Record excerpts:
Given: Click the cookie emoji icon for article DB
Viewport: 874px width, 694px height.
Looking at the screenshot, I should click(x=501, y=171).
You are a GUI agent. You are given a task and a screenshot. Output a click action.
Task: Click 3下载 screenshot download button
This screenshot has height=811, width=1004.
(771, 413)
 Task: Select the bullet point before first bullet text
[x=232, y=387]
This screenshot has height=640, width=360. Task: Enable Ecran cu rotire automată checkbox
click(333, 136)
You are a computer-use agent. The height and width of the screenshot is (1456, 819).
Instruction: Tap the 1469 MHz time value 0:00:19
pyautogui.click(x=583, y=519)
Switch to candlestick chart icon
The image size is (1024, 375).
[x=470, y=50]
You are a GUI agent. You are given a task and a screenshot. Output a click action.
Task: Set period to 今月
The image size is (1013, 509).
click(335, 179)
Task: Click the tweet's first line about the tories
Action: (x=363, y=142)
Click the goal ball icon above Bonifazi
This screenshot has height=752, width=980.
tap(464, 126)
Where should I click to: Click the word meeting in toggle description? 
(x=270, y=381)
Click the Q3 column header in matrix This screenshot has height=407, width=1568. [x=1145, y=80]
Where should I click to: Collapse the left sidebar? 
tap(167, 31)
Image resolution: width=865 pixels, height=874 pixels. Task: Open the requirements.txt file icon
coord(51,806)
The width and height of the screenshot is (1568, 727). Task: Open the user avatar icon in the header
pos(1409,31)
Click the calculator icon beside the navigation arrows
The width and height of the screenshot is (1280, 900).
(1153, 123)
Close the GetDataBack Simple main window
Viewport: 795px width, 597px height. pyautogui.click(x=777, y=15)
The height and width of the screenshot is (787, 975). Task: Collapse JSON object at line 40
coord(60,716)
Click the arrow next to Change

Instructions for the task:
Reprint the complete listing exactly.

Solution to this problem:
Given: Click the cookie emoji icon for article DB
Viewport: 874px width, 694px height.
Looking at the screenshot, I should click(x=501, y=171).
You are a GUI agent. You are given a task and a screenshot. Output a click action.
Task: Click 3下载 screenshot download button
This screenshot has height=811, width=1004.
(771, 413)
 Task: Select the bullet point before first bullet text
[x=232, y=387]
This screenshot has height=640, width=360. Task: Enable Ecran cu rotire automată checkbox
click(333, 136)
You are a computer-use agent. The height and width of the screenshot is (1456, 819).
Instruction: Tap the 1469 MHz time value 0:00:19
pyautogui.click(x=583, y=519)
Switch to candlestick chart icon
The image size is (1024, 375).
[x=470, y=50]
You are a GUI agent. You are given a task and a screenshot. Output a click action.
Task: Set period to 今月
The image size is (1013, 509).
click(335, 179)
Task: Click the tweet's first line about the tories
Action: (x=363, y=142)
Click the goal ball icon above Bonifazi
This screenshot has height=752, width=980.
tap(464, 126)
Where should I click to: Click the word meeting in toggle description? 
(x=270, y=381)
Click the Q3 column header in matrix This screenshot has height=407, width=1568. [x=1145, y=80]
Where should I click to: Collapse the left sidebar? 
tap(167, 31)
Image resolution: width=865 pixels, height=874 pixels. Task: Open the requirements.txt file icon
coord(51,806)
The width and height of the screenshot is (1568, 727). Task: Open the user avatar icon in the header
pos(1409,31)
Click the calculator icon beside the navigation arrows
The width and height of the screenshot is (1280, 900).
(1153, 123)
Close the GetDataBack Simple main window
Viewport: 795px width, 597px height. pyautogui.click(x=777, y=15)
The height and width of the screenshot is (787, 975). Task: Collapse JSON object at line 40
coord(60,716)
Click the arrow next to Change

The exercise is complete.